All lines in the data bearing the string "blue" should be identified and copied.

■ PROVIDED DATA

══════════

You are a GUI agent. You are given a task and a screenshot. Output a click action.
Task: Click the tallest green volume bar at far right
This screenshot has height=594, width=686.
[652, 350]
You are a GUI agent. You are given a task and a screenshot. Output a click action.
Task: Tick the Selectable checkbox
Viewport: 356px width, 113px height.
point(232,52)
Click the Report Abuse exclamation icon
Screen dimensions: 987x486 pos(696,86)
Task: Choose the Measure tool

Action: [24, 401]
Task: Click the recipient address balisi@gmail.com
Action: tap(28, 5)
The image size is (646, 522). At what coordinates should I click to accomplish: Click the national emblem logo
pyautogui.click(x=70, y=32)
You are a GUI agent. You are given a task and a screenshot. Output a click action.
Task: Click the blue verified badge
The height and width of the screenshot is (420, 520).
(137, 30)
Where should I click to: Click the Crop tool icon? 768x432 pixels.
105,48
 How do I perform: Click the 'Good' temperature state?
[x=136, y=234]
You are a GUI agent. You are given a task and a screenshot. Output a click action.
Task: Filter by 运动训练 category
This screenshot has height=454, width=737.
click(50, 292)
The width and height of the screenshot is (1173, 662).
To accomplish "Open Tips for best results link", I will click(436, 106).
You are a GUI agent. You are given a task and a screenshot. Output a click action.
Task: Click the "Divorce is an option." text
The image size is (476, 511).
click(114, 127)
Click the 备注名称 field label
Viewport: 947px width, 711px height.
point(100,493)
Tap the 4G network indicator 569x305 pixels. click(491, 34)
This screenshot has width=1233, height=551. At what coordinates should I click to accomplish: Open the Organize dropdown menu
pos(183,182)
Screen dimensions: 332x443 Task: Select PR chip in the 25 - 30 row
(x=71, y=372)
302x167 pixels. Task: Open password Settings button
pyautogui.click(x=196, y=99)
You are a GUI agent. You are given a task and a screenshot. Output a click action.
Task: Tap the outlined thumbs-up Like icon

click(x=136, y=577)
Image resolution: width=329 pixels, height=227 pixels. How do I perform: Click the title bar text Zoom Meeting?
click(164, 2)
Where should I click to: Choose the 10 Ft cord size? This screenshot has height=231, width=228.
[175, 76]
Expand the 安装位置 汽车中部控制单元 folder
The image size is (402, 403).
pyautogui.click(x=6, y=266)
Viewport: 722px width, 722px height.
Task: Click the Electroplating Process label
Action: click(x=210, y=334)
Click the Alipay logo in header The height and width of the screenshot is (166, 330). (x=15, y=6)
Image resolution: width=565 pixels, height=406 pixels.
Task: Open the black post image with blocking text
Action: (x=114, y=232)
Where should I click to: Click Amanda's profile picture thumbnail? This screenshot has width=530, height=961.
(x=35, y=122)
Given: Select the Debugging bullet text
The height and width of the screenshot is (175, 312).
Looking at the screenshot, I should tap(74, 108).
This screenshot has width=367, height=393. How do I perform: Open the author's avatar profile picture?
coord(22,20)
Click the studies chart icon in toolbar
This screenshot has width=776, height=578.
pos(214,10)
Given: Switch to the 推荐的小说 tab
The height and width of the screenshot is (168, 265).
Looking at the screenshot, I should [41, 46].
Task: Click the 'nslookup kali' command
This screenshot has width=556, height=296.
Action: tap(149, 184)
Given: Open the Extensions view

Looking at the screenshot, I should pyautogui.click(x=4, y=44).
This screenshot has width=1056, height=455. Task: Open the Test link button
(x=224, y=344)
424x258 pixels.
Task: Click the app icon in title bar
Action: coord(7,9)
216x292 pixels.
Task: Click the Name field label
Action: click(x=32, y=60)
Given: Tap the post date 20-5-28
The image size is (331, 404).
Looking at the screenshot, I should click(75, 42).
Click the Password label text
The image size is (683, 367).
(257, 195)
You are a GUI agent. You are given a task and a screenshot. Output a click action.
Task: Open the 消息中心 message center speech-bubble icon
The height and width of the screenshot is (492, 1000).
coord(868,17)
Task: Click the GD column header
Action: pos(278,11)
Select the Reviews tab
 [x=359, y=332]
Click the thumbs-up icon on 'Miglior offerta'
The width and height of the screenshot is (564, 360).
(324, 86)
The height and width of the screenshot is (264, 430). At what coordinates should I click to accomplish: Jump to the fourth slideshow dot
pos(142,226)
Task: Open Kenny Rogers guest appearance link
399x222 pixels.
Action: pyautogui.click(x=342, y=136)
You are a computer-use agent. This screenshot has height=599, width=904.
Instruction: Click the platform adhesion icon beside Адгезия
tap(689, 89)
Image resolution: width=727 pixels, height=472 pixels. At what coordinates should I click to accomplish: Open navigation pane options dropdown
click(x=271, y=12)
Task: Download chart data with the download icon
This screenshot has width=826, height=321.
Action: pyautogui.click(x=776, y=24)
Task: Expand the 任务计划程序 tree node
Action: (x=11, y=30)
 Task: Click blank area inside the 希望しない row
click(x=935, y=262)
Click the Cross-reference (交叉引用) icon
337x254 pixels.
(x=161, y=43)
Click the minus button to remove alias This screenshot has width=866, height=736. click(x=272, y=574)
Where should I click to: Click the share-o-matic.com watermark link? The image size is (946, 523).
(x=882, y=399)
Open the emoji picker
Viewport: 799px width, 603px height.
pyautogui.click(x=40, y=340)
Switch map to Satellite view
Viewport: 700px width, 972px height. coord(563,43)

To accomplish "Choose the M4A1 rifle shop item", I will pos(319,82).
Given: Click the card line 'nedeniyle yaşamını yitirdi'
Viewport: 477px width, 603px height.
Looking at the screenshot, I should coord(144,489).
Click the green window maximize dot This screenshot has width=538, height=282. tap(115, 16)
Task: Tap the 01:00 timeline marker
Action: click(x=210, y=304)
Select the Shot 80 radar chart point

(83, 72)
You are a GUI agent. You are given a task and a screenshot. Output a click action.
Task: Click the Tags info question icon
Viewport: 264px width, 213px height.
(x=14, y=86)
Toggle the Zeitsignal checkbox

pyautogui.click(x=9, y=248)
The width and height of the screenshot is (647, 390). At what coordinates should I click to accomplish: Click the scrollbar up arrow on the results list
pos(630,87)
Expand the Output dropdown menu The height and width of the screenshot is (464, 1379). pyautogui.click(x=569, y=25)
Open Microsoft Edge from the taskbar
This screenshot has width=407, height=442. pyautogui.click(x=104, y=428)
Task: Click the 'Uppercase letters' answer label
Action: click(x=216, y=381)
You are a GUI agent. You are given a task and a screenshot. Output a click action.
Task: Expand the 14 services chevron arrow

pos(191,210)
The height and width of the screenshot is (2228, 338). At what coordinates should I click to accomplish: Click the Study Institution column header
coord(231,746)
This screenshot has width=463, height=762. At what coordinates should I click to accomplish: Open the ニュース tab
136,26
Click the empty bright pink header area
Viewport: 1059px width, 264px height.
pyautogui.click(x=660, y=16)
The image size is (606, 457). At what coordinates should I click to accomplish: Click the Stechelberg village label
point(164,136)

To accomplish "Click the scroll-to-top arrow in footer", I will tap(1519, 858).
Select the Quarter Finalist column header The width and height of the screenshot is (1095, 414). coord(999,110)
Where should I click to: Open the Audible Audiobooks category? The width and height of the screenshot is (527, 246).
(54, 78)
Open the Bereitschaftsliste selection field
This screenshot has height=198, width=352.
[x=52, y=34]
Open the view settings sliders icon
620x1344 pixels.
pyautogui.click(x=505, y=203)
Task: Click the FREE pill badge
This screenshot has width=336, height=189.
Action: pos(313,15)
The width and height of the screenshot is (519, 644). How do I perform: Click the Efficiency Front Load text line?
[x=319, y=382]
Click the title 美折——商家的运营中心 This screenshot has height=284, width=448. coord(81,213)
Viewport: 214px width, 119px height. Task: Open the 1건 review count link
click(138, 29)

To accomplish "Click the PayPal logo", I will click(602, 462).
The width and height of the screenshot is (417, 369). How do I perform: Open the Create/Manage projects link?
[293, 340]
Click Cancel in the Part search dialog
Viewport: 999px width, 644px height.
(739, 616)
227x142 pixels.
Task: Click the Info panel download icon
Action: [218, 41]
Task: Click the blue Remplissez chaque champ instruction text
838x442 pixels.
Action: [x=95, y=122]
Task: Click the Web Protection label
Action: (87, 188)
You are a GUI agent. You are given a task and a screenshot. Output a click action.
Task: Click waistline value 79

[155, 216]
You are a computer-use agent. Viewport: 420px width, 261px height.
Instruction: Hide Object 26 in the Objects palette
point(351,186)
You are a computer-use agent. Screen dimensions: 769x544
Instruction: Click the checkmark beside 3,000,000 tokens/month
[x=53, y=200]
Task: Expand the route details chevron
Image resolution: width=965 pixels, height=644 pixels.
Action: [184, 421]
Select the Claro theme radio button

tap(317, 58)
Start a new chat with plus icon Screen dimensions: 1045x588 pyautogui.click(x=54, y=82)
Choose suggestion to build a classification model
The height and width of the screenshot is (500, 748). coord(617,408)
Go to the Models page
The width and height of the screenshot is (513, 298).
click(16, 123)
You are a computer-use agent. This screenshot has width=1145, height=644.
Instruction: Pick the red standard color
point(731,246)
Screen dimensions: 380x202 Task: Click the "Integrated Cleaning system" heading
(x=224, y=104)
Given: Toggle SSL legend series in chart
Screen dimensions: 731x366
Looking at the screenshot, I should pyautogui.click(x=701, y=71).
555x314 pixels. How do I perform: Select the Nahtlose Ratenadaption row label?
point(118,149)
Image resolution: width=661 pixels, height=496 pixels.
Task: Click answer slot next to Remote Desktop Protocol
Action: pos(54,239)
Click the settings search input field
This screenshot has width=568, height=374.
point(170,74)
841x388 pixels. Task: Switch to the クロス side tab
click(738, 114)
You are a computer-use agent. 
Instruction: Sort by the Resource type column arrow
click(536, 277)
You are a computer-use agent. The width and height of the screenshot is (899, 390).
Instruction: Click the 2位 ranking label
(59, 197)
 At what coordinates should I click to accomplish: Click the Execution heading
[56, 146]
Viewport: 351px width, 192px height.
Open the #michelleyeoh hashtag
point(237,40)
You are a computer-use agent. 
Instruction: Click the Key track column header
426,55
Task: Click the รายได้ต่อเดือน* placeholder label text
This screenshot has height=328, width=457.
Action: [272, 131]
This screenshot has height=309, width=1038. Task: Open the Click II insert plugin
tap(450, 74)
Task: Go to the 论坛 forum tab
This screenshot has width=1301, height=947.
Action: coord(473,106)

══════════

■ EXERCISE RESULT
Task: Click the blue verified badge
Task: Click the blue Remplissez chaque champ instruction text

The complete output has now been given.